The Baer House photographs show the Sunbender as the reflector/shade panels visible on the south elevation — large flat panels hinged or tracked below the south-facing drum wall glazing. The AIA slideshow (2009) labels the Baer Zome entry: "Drum wall, reflector/shades."
From Sunspots (1975), Section 10.9:
Rough tests by Ron Shore and Baer, February 1974: a white or dull aluminum reflector of width equal to the skylight below it increases heat gain by more than 30% during hours the skylight faces the sun. The reflected light "gets in free" since glass area stays the same temperature.
The reflector in summer is lowered to shade the skylight. This is the Sunbender's fundamental operating principle — the same physical panel serving both roles depending on angle.
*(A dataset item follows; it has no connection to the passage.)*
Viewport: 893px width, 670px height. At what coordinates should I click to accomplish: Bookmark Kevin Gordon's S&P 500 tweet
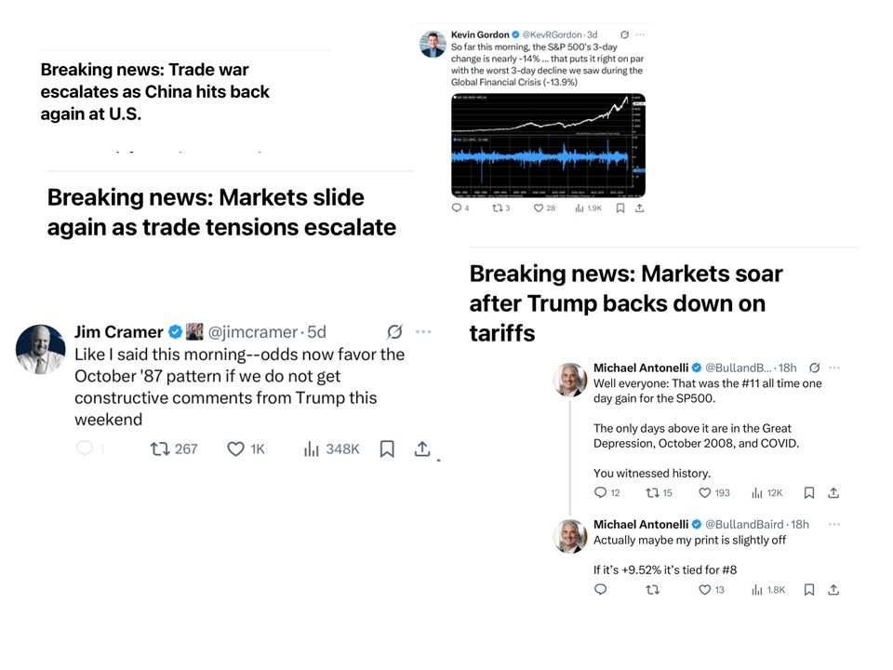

The Skylid and Sunbender share the same refrigerant-canister physics but serve different functions:
| Feature | Skylid | Sunbender |
|---|---|---|
| Location | Below skylight interior | Outside, below collector |
| Function | Controls heat flow through skylight | Controls solar gain and shading of collector |
| Primary mode | Insulating louver (closes at night) | Reflector (winter) / shade (summer) |
| Tracking | East–west daily (seasonal) | Continuous solar tracking + seasonal |
The Sunbender is more sophisticated mechanically — it tracks the sun continuously throughout the day, not just sensing inside/outside temperature differential like the Skylid. The gas spring (US 4,476,854) provides the daily reset force.